Problem description: Pull out each line of the data below that contains the word "Open".

═════ Data excerpts ═════

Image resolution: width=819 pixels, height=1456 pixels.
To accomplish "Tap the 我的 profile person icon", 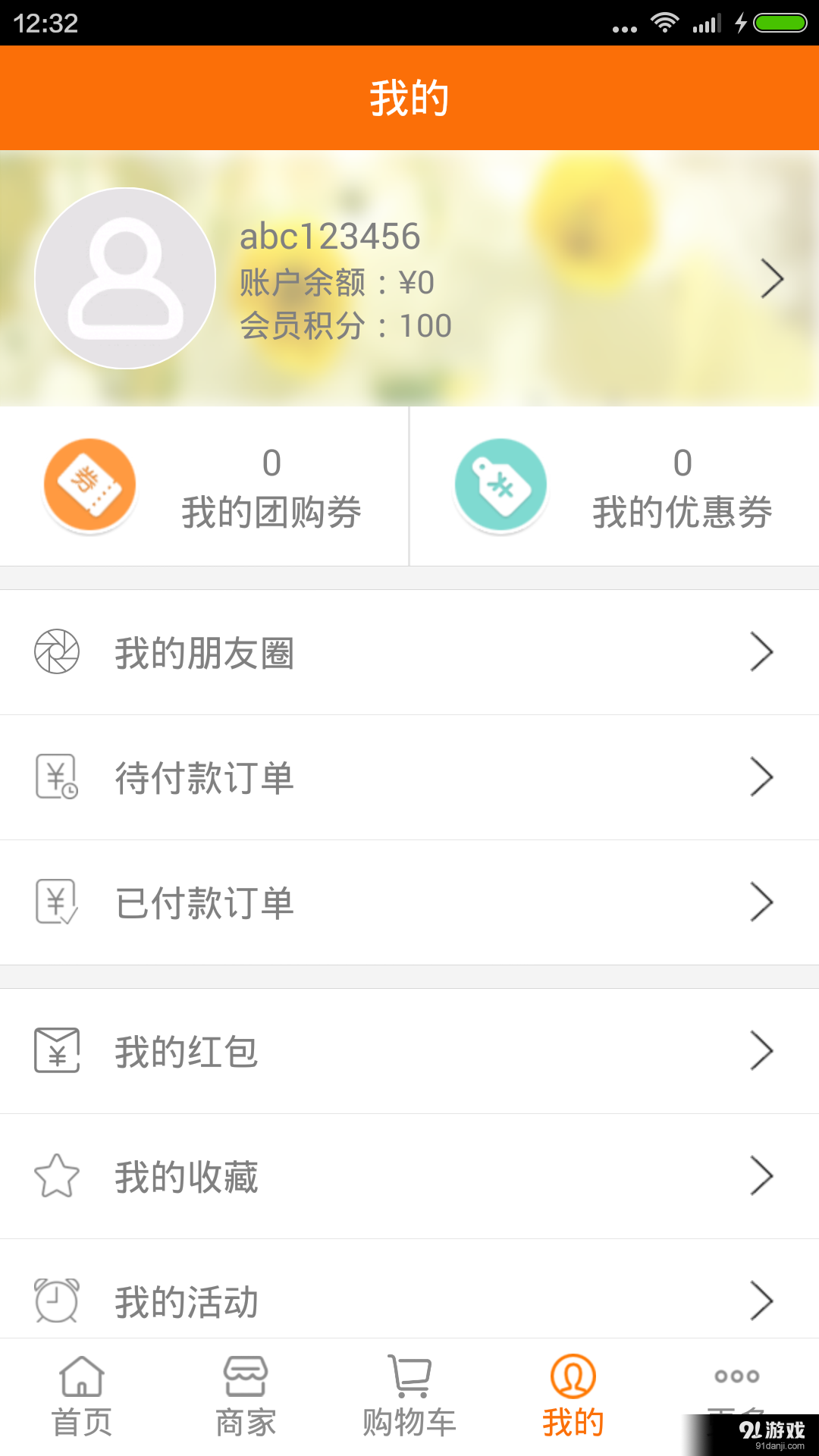I will pos(573,1378).
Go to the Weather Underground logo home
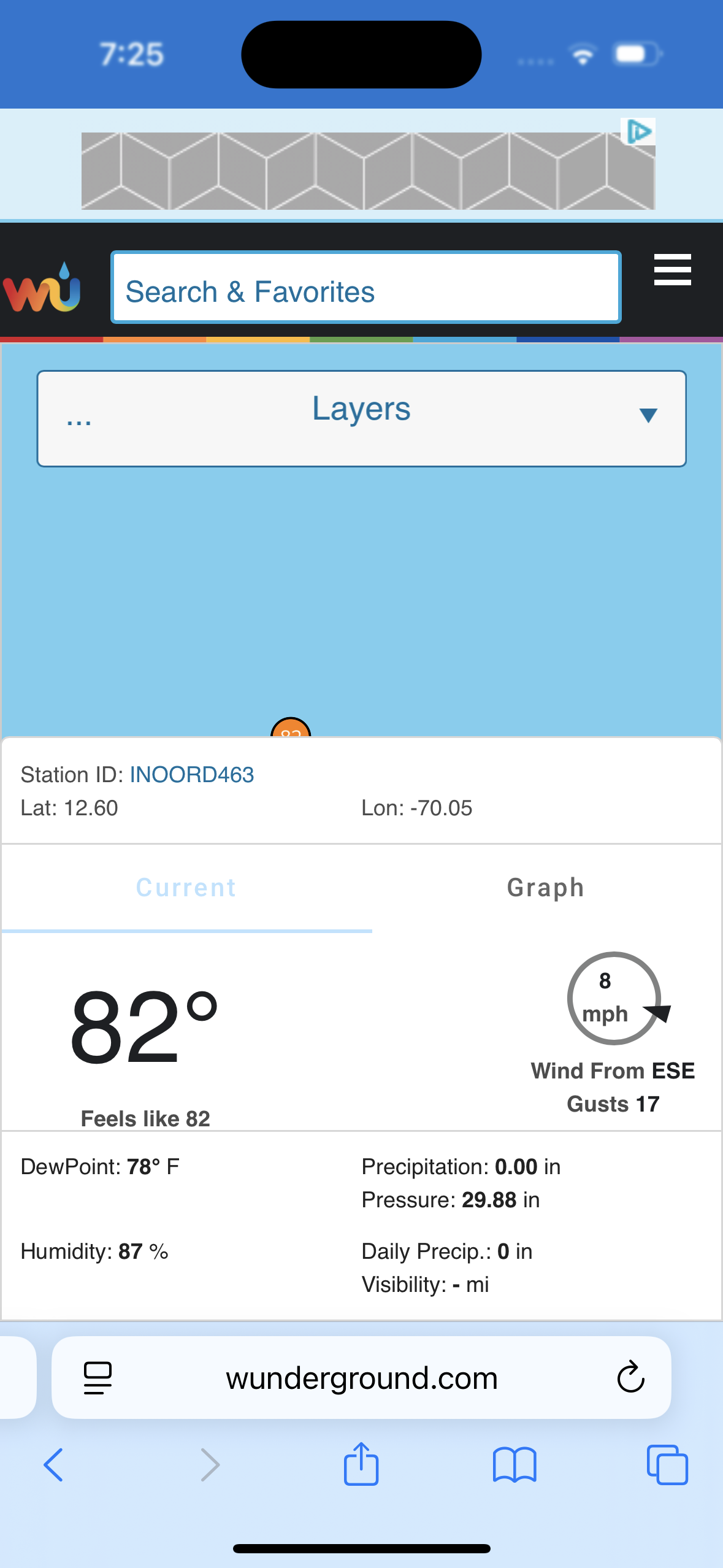 pyautogui.click(x=42, y=287)
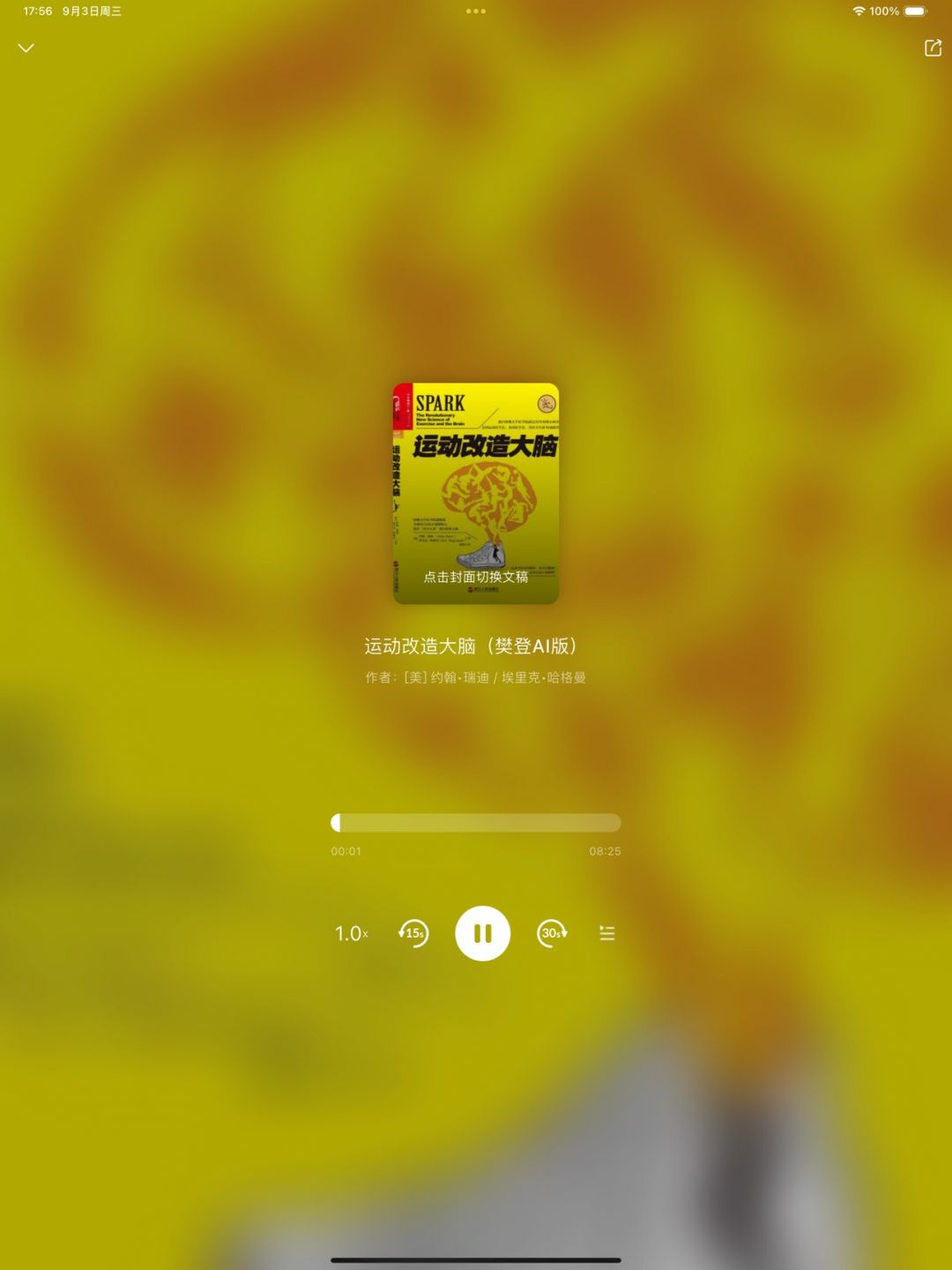Screen dimensions: 952x1270
Task: Open the playlist queue
Action: coord(607,933)
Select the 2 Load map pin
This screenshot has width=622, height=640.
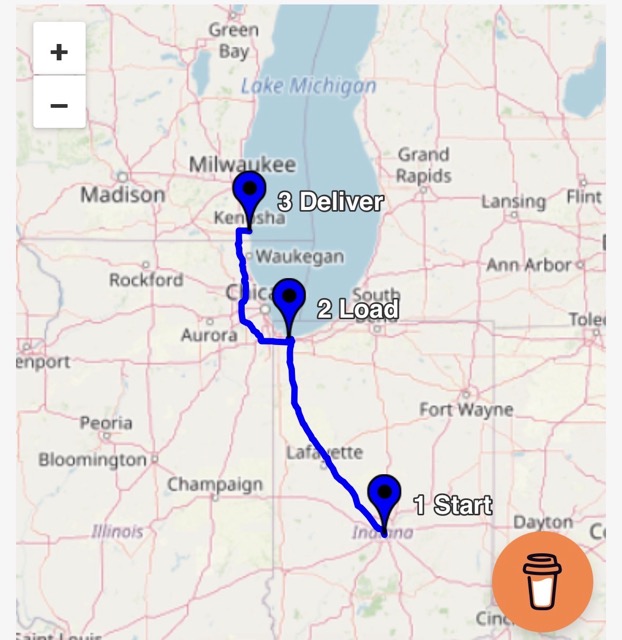pos(288,299)
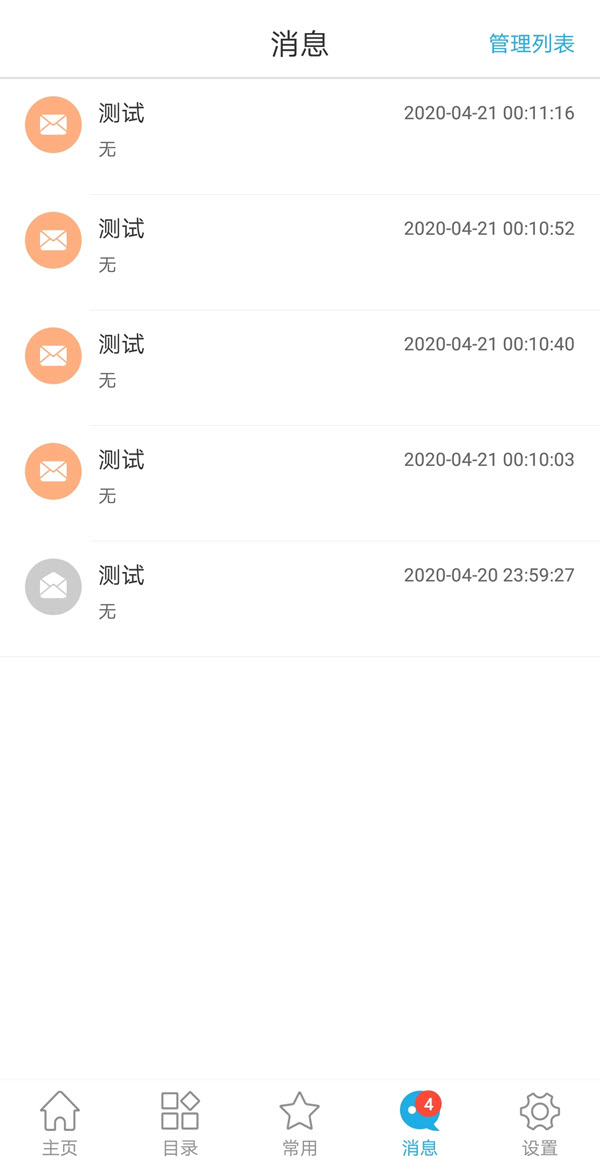This screenshot has height=1167, width=600.
Task: Go to the 主页 tab
Action: (x=60, y=1123)
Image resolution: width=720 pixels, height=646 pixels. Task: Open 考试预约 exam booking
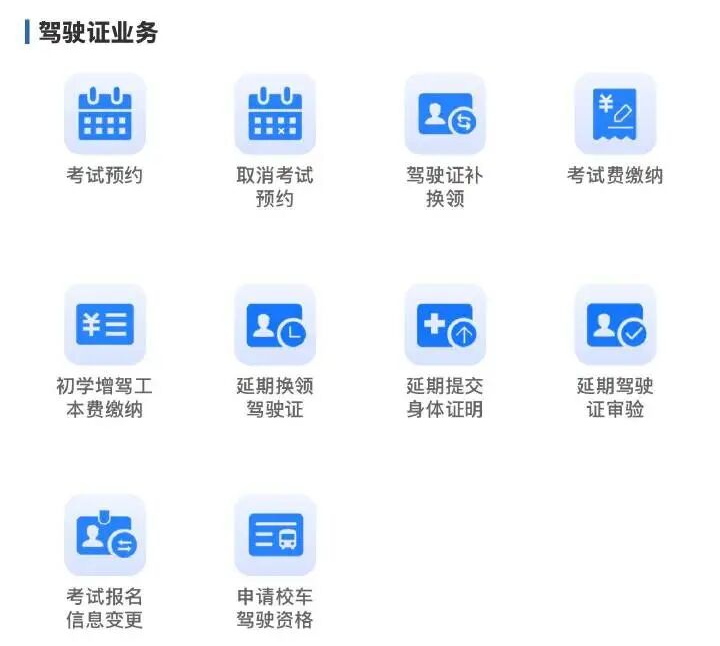(105, 114)
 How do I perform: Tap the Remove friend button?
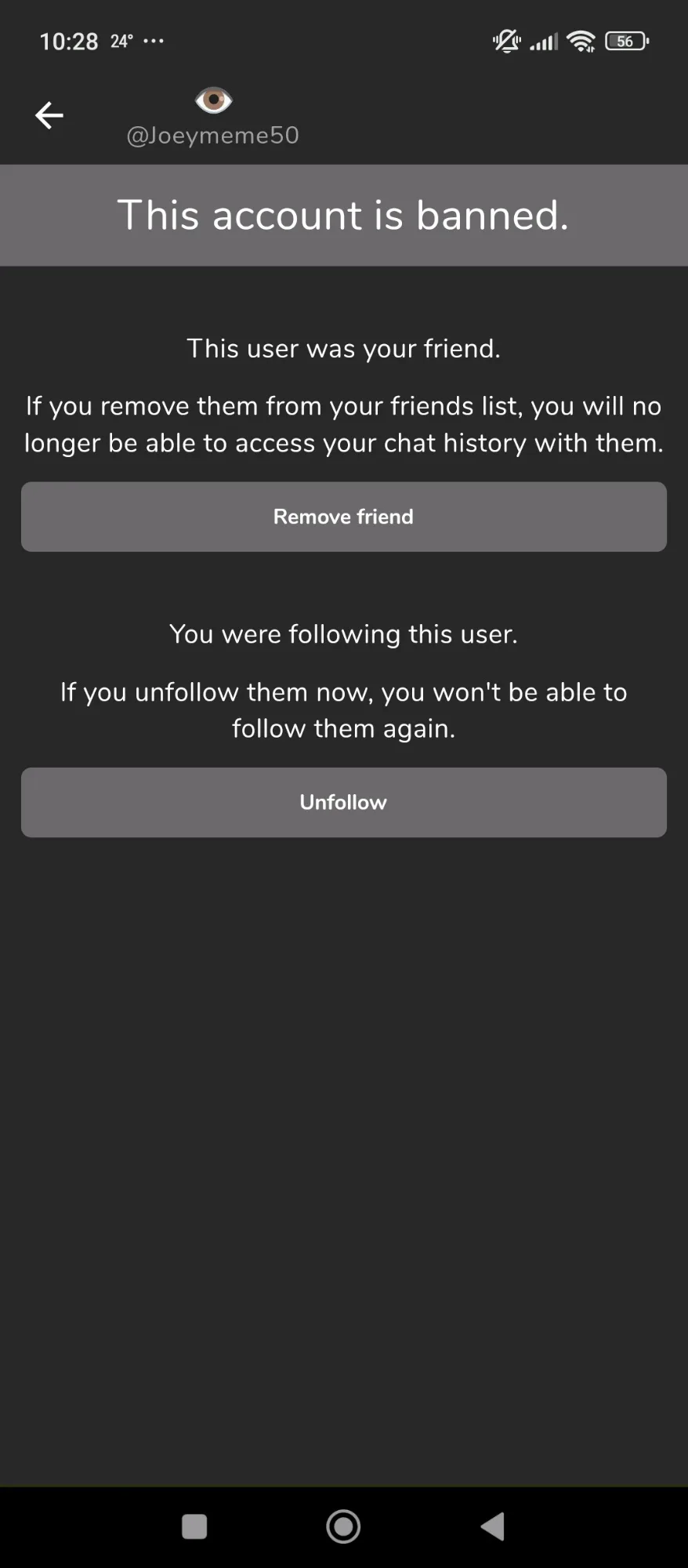pos(344,517)
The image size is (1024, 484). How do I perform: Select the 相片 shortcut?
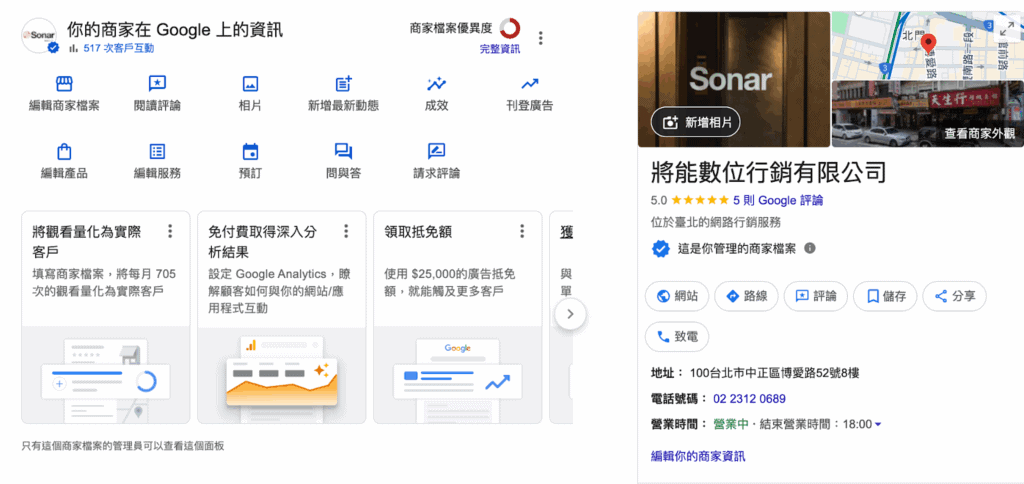click(250, 93)
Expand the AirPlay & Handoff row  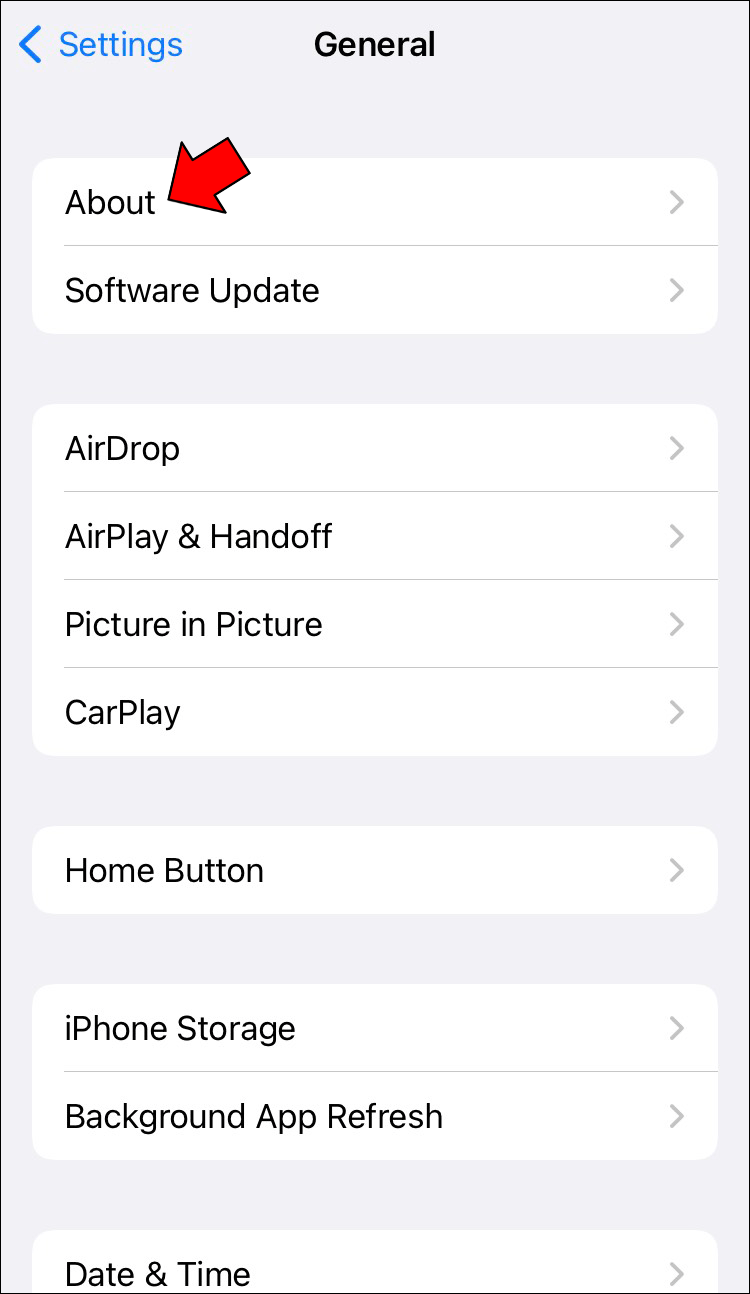tap(375, 536)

═════

Output:
Task: Open the playlist queue
Image resolution: width=720 pixels, height=646 pixels. Task: Open 考试预约 exam booking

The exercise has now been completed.